The Modular Monolith: A Middle Path
A modular monolith maintains strict module boundaries inside a single deployment. Modules communicate through defined internal APIs, not by reaching into each other's database tables or internal classes. The code is structured as if it could be split into services, but it runs as one process.
This approach captures the deployment simplicity of a monolith while maintaining the clear boundaries that make a future migration to microservices feasible. Shopify famously operates a modular monolith that serves millions of merchants, demonstrating that you do not need microservices to reach enormous scale.
Further Reading
- Martin Fowler, "Monolith First" (martinfowler.com). The argument for starting with a monolith and extracting services only when the need is proven.
- Martin Fowler, "Microservice Trade-Offs" (martinfowler.com). A balanced analysis of what you gain and what you pay when adopting microservices.
- Martin Fowler, "Conway's Law" (martinfowler.com). How organizational structure shapes system architecture, and vice versa.

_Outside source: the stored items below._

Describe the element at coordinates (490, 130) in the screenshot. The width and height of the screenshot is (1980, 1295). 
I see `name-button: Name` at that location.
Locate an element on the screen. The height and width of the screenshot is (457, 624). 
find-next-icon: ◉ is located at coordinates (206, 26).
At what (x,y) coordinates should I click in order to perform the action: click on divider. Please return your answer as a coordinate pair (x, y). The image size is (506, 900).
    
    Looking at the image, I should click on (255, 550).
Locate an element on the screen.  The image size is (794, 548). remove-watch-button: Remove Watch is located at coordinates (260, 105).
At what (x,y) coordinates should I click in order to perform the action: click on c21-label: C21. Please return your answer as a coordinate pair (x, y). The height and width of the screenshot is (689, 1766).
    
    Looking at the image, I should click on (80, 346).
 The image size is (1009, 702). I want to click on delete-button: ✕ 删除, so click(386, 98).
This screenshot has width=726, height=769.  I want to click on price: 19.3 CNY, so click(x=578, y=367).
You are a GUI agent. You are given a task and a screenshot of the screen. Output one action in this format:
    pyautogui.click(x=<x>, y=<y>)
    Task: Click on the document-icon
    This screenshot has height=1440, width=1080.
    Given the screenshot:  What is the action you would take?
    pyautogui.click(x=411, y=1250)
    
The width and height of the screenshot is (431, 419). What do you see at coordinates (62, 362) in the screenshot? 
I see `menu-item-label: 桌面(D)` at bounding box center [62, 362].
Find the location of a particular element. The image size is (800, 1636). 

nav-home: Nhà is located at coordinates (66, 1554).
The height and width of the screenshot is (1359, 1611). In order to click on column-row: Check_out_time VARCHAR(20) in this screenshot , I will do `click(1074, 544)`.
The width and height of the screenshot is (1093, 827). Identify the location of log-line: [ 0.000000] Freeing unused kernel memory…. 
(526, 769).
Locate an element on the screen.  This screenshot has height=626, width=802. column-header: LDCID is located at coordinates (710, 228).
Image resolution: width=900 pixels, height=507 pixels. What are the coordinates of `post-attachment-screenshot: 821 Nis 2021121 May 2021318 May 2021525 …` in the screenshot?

- Sam Newman, Building Microservices, 2nd Edition (O'Reilly, 2021). The standard reference for microservice architecture, including decomposition strategies and data management patterns.
- Melvin Conway, "How Do Committees Invent?" (1968). The original paper that introduced Conway's Law.
Assignment
This assignment has two parts.
Part 1: Write a 3-sentence argument FOR starting with a monolith for a new startup building a food delivery app. Address why a monolith is the right choice at this stage.
Part 2: Write a 3-sentence argument for WHEN to break the monolith apart. Identify the specific signals (team size, deployment pain, scaling bottlenecks) that would trigger the transition to microservices.
In both parts, reference Conway's Law. How does the team's current structure support your recommendation?